How can an option trade make 4000% in one day? Tesla stock has been highly volatile and one of the drivers of this volatility is the unusually large volume of options trading. Are large proportion of Tesla option contracts are traded on the day of expiration (zero DTE) and just out of the money. This allows speculators maximum leverage and the small possibility of a significant profit.
Hi and welcome back to Reflections on investing with the Cornell Capital Group. I think we have a particularly interesting one today. Remember that in previous Reflections I've talked about a distinction that my colleague Aswath Damodaran and I often make between the pricing game and the value game.
As we've described this in published papers the pricing game depends on supply and demand for a stock or in this case an option. That supply and demand in the short run can be dramatically affected by mood, sentiment and momentum.
On the other hand there's the value game, which is the true long-run value of a stock that depends on future cash flows and the rate at which they're discounted.
At the Cornell Capital group we focus on the value game, we're looking for situations where we believe the long run value of the company diverges from the price.
But why would it diverge? The answer to that would be the pricing game, short-term speculation based on sentiment and momentum.
But how common is that? Is there really an active pricing game or is this some sort of theoretical thing that professor Damodaran and I speak to?
Well I think you can answer that question by looking at the options market. Let me review quickly what an option is and we'll be talking here about call options. A call option is a security that gives you the right to buy a stock at a specific price, on or before a specific date.
For example, the Tesla 150 call options of January 27,2023 gave you the right to buy Tesla at 150 a share on or before January 27 2023. So with that background let's look at some of the Tesla options.
If we bring up the the spreadsheet you can see that I have three Tesla options here and all these mature on January 27th 2023. That's the final date, after that date the option expires. We’re looking at the Tesla 175s,the Tesla 150s, and the Tesla 140s all up to that point in time.
The stock price of Tesla is showing in the far right hand column. Now an option is called out of the money when the stock price is less than the option strike price. For example, if the stock price is 170 but the option gives you the right to buy at 175, that's out of the money.

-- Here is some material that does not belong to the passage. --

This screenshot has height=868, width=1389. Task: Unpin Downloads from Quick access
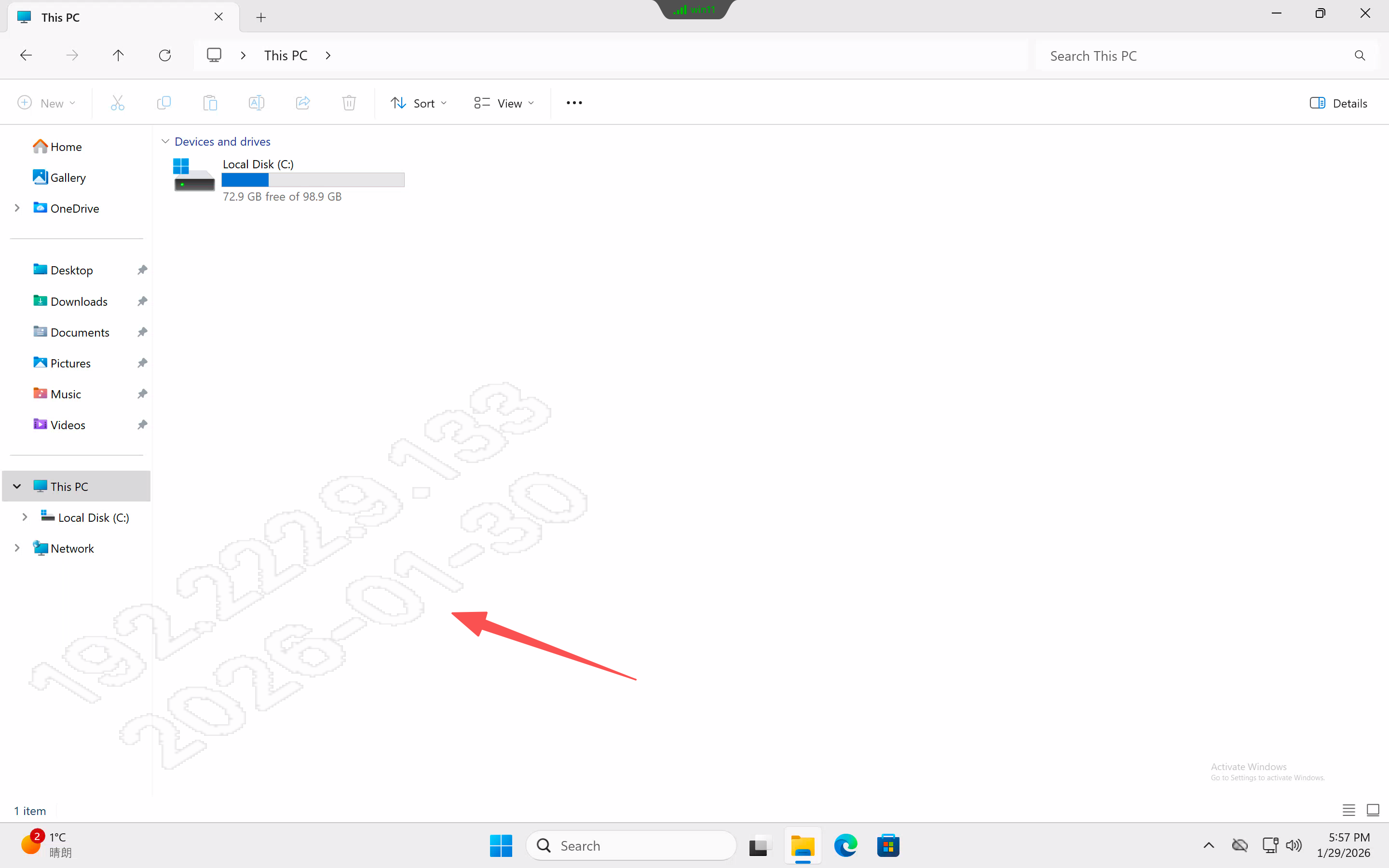tap(142, 301)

Let's look at the trading in these options and in particular I want to focus on the 175s. Notice that the 175s early on in January the stock price was down at 120 or so.
They're way out of the money, virtually no one is trading them but as the stock price starts to rise it comes closer to the money and by January 26th at the close of the market that day the stock price was 160.
The price of an option to buy it at 175 tomorrow, because that's when it expired was seven cents. Now the next day on January 27th,241,694 contracts for those options traded and each contract is for a hundred shares of the underlying security, so it's effectively like 24 million shares trading. These are options that are called zero day options because they expired that afternoon.
Why would anyone be trading a security that only has a few hours left in its life?
I think the answer to that you can see in the percentage profits if you happen to buy the option on the 26th and then sell it at the close on the 27th.
The stock that day as you can see in the chart was up 11 percent but the 175 options were up 3971 percent! A four thousand percent return in one day. That's almost like a lottery and this seems to happen for just out of the money Tesla options every Friday.
The only reason we can see here at the Cornell Capital Group is that it's a very sophisticated Casino. The fundamental value of Tesla isn't going to change between noon and 3:30 in the afternoon on Friday but hundreds of thousands of contracts will trade in that interval.
What you can take away from this?
There is dramatic evidence of the pricing game in the options market and it's even possible that the tail wags the dog.
Here's what I mean by that. If speculators have a tremendous demand to buy Tesla call options somebody has to sell them.
If that person who sells them is a dealer, the dealer is then short the option butthe dealer doesn't want to be short. So to hedge that short position, the dealer buys the stock.
Well if the stock and option price continue to rise the dealer has to buy more stock in order to keep the hedgeand in this way the option market creates demand for the stock.
The technical term for this process is called a gamma squeeze but you can put aside the technical term. What it means is demand for the option creates demand for the stock.
What's all of this mean for investing?
At the Cornell Capital group we don't have any desire to play the pricing game. As far as we can tell it's outright speculation.
But we do think it can influence the price of the stock and drive it away from its long-run fundamental value. To the extent that that happens, we're not going to enter the pricing game but we'll buy or sell the stock in order to take advantage of that discrepancy and plan to hold it until the discrepancy is eliminated.
Thanks for joining, this has been Reflections on Investing with the Cornell Capital Group.